Richard Pound, presidente de la Agencia Mundial Antidopaje (AMA), dijo hoy en Madrid que no le parece "creíble" que la Operación Puerto desarrollada en España, aún pendiente de resolución judicial, afecte sólo al ciclismo.

"Nos preocupa que algunos informes sugieran que los únicos deportistas que estaban envueltos fueran ciclistas. No me parece creíble", comentó el canadiense en una comparecencia ante la prensa, previa a la inauguración mañana de la III Conferencia Mundial Antidopaje, que aprovechó también para hacer balance de su gestión.

Pound señaló que sería "muy desafortunado" que se llegase a "la conclusión errónea" de que la administración de EPO no es peligrosa para la salud, si finalmente el caso Puerto se cierra sin consecuencias legales.

El presidente de la AMA, que abandona el cargo el próximo 31 de diciembre y cuyo sucesor se elegirá el sábado en Madrid, aseguró que durante su mandato "el 99 por ciento de las críticas" que ha recibido provenían "de las ligas profesionales de Estados Unidos o del mundo del ciclismo", lo que interpretó como "una señal".

No obstante, admitió lagunas en la lucha contra el dopaje al referirse a la reciente confesión de la atleta norteamericana Marion Jones: "Es una vergüenza que su mentira durase siete años. Esto aumenta el daño a su deporte y al deporte en general. Y es preocupante que pasara unos 160 controles y que nunca diera positivo. Hay que averiguar lo que fue mal", afirmó.

Pound dijo que cuando se constituyó la AMA en 1999 "nadie se fiaba de nadie" para encabezar la lucha contra el dopaje.

"Había un sentimiento de desconfianza que sólo podía ser aliviado por un organismo independiente. Crearlo y que se diera la química necesaria para que los organismos públicos y deportivos funcionasen era difícil, pero lo hemos conseguido", aseguró.

Pound defendió las reformas del Código Mundial Antidopaje que van a someterse a aprobación en Madrid porque contienen "sanciones más duras para las infracciones graves, pero mayor flexibilidad para las más suaves".

"Una de las máximas ventajas es la inclusión de circunstancias agravantes para las infracciones peores. Si hay esteroides cuyos beneficios pueden durar cuatro años, no es justo que la sanción sea de dos. Tampoco queremos sanciones demasiados fuertes cuando el dopaje haya sido accidental. Podemos ser flexibles, por ejemplo, cuando un médico da una pastilla a una gimnasta de 14 años.

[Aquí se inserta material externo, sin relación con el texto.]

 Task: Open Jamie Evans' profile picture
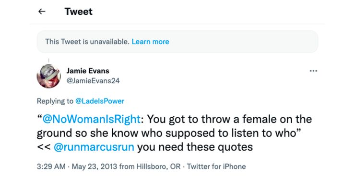point(48,76)
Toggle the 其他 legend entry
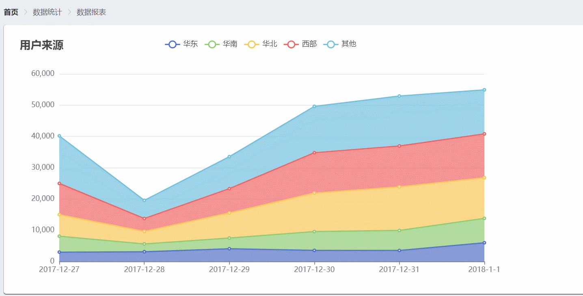The height and width of the screenshot is (296, 583). point(331,44)
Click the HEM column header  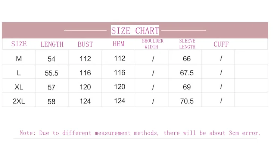(x=118, y=44)
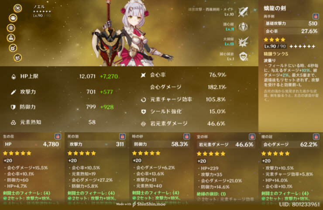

Técnicamente es dopaje, y los resultados se anularán, pero probablemente la suspensión no tenga que ser de dos años", comentó.

El nuevo Código tiene que dejar claro, en su opinión, "que faltar a un número de controles fuera de competición es lo mismo que dar positivo". También se considerará "una sanción provisional tras un positivo en la muestra A", porque a veces se tardaba demasiado tiempo en analizar la B y la muestra podía degenerarse.

Pound indicó que en la AMA están "muy satisfechos" con la introducción del pasaporte biológico para los ciclistas: "Si se hace correctamente, será un gran paso adelante. Estamos dispuestos a apoyarles".

El también miembro del COI considera que la AMA debe ser "no tanto un instrumento de represión como de educación", porque durante el mandato que ahora termina sus mayores enemigos han sido, "además del escaso presupuesto", las instituciones "que se negaban a admitir que el dopaje era un problema".

"Mucho de nuestro trabajo ha consistido en elevar el nivel de preocupación entre los deportistas, los padres, los medios, las autoridades. Creo que ahora es más difícil ignorar que es un problema",afirmó.

Respecto al enjuiciamiento criminal de los dopados, opinó que "cada país debe decidir cómo tratarlo en su propio contexto", porque la AMA "depende en el fondo de un trato con los deportistas: el que quiera competir debe estar limpio".

Pound lamentó la polémica suscitada por el francés Jean-Francois Lamour, que parecía el candidato llamado a sucederle al frente de la AMA y que finalmente retiró su nombre al saber que habría otro aspirante, el australiano John Fahey.

"Se retiró sin consultar con nadie. Ni siquiera respondía a mis llamadas. Y luego hizo unos comentarios muy críticos con la AMA, el organismo que él mismo quería presidir", apuntó.